15. Alexander the Great once suffered an arrow wound that pierced his lung. He fought on as long as he could but eventually collapsed on his shield. His army was able to protect him long enough to win the battle and to escape. They cut the arrow out of his chest and amazingly he fully recovered.
Open-plan offices can lead to increases in health problems in office workers. The design increases noise pollution and removes privacy which increases stress. Ultimately the design is related to lower job satisfaction and higher staff turnover.
17. The United States Navy Pre-Flight School created a routine to help pilots fall asleep in 2 minutes or less.
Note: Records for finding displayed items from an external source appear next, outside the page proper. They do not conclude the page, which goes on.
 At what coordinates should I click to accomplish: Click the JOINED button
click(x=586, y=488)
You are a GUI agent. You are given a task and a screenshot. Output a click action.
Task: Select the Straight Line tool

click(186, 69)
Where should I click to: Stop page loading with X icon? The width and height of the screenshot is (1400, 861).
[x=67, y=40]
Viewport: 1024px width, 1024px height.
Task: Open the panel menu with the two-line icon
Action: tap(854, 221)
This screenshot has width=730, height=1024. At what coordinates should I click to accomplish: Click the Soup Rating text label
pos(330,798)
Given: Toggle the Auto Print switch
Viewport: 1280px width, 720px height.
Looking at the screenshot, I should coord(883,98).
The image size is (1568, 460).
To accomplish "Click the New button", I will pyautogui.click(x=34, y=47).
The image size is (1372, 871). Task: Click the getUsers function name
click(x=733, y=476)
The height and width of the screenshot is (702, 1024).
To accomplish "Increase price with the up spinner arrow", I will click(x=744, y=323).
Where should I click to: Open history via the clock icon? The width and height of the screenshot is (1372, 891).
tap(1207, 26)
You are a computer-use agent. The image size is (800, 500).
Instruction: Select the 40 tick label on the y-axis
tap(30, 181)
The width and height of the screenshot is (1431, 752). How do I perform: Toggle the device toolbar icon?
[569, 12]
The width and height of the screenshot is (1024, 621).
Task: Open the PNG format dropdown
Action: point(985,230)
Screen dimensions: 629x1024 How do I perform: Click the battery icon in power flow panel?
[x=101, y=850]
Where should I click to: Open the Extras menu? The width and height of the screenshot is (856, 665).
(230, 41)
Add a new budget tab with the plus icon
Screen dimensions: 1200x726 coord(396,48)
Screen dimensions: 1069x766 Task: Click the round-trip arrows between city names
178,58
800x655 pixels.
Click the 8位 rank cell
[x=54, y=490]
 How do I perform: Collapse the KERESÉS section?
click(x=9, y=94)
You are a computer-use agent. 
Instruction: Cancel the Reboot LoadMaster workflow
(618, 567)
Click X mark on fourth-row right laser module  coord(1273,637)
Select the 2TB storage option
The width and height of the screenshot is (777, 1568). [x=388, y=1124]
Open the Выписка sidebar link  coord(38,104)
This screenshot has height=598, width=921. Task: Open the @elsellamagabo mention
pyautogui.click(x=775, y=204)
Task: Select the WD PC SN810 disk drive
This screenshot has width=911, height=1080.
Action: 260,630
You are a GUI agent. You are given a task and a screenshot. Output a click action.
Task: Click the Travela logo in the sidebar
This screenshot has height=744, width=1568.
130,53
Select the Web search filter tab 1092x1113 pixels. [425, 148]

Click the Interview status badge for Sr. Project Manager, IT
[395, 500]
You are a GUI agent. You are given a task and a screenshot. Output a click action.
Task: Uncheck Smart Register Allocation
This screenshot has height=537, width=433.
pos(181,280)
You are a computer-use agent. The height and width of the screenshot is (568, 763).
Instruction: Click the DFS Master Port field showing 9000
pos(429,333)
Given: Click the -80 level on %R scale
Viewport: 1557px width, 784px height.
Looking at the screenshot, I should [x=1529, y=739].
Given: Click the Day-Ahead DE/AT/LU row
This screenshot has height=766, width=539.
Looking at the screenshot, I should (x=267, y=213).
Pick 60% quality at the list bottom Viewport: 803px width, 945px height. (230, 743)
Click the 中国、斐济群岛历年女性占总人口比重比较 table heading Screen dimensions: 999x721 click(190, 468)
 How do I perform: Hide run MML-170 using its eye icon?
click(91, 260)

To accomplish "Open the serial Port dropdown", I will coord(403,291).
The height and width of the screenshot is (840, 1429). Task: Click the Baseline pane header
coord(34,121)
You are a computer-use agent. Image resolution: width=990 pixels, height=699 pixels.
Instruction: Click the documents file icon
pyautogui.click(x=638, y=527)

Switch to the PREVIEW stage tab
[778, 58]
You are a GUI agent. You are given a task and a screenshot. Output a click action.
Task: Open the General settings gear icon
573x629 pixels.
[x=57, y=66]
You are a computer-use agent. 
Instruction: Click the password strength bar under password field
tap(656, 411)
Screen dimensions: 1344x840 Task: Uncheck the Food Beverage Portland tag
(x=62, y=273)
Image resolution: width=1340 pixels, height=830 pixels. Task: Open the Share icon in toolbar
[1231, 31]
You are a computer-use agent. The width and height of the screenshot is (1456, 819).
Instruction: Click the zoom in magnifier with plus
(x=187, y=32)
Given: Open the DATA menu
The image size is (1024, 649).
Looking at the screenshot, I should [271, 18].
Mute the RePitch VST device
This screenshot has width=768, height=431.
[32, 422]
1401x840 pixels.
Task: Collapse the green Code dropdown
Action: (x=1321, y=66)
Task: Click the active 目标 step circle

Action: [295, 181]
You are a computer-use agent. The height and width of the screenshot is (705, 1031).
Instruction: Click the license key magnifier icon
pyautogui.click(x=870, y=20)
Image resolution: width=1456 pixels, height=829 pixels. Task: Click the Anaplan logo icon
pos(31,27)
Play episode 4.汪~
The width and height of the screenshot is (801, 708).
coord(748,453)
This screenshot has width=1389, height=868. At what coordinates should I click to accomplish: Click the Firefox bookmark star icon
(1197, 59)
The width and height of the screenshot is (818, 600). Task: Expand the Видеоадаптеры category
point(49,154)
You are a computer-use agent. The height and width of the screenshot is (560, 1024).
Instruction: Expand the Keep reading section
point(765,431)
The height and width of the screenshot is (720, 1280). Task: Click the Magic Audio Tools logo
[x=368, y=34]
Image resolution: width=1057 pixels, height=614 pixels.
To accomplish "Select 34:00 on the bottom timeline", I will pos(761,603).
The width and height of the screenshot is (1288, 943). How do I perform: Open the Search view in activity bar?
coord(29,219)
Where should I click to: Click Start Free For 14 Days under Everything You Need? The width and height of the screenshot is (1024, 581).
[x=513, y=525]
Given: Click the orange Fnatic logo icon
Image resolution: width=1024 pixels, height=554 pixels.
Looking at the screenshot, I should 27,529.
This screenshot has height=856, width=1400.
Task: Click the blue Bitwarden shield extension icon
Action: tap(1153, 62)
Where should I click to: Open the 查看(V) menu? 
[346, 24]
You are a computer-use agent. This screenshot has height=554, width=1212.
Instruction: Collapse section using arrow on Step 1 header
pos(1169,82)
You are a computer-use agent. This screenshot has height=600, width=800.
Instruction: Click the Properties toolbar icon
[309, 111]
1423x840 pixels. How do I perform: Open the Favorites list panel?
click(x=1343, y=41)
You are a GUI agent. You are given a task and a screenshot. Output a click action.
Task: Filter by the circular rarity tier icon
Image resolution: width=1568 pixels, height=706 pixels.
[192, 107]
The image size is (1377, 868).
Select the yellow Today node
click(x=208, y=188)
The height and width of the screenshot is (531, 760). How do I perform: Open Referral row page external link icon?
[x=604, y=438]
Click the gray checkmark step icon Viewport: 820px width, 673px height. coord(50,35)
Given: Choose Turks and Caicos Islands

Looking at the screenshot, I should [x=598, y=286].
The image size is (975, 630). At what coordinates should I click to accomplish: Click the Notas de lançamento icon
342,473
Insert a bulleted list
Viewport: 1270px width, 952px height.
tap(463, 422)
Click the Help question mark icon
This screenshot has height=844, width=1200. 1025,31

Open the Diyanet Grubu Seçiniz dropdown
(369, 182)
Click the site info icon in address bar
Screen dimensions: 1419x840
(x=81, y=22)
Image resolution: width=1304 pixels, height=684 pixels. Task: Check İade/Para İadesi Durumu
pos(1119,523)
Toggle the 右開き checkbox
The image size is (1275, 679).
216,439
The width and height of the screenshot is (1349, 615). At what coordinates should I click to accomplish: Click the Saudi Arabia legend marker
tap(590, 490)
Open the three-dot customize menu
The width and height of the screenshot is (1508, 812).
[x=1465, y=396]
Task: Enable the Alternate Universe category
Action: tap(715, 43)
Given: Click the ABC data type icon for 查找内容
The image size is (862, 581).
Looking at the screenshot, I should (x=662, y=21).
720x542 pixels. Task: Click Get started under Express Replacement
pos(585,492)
It took pilots about 6 weeks of practice, but it worked — even after drinking coffee and with gunfire noises in the background.
18. In 1963, Barbie introduced a teenaged “babysitter” Barbie which was sold with a doll-sized book titled "How To Lose Weight," and read “Don’t Eat.” Babysitter Barbie also came with a pink scale, with the weight permanently reading 110, 35 pounds less than a woman her height should weigh.
19. Ewan McGregor's character in Black Hawk Down is fictionally named because the real person was convicted of child molestation in 1999. The Pentagon gave permission to use actual Army Black Hawks in the movie if the producers agreed to change the name from John Stebbins to 'John Grimes.'
20. The oldest federal enforcement agency in America is the United States Postal Inspection Service, a fact-finding, investigative agency of fully sworn-in federal agents. Founded in 1772 by Postmaster General Benjamin Franklin, it predates both the Declaration of Independence and the USA.
A Japanese Emergency Worker named Miki Endo saved thousands of lives during the 2011 Tohoku Earthquake and Tsunami by warning the people of Minamisanriku city via the Emergency Broadcast System. She did not leave her spot and was eventually killed in the subsequent disaster.
22. Humans are 99.9% genetically identical to each other. The 0.1% difference accounts for the various differences, like skin color, hair color, eyes, and even diseases.
23. Ultramarathoner Jasmin Paris won the 268-mile Spine Race in 2019 in a record-setting 83 hours 12 minutes, while stopping at aid stations to express milk for her daughter.
24. Toyotomi Hideyoshi, a Japanese military leader who unified Japan and became the de facto leader of Japan, was never granted the title of Shogun because he had no traceable samurai lineage, and his father was an ashigaru – a peasant employed by the samurai as a foot soldier.
25. Christopher Walken first trained as a dancer and has danced in over 50 of his films, also starring in a music video which won a Grammy for Best Music Video of 2002.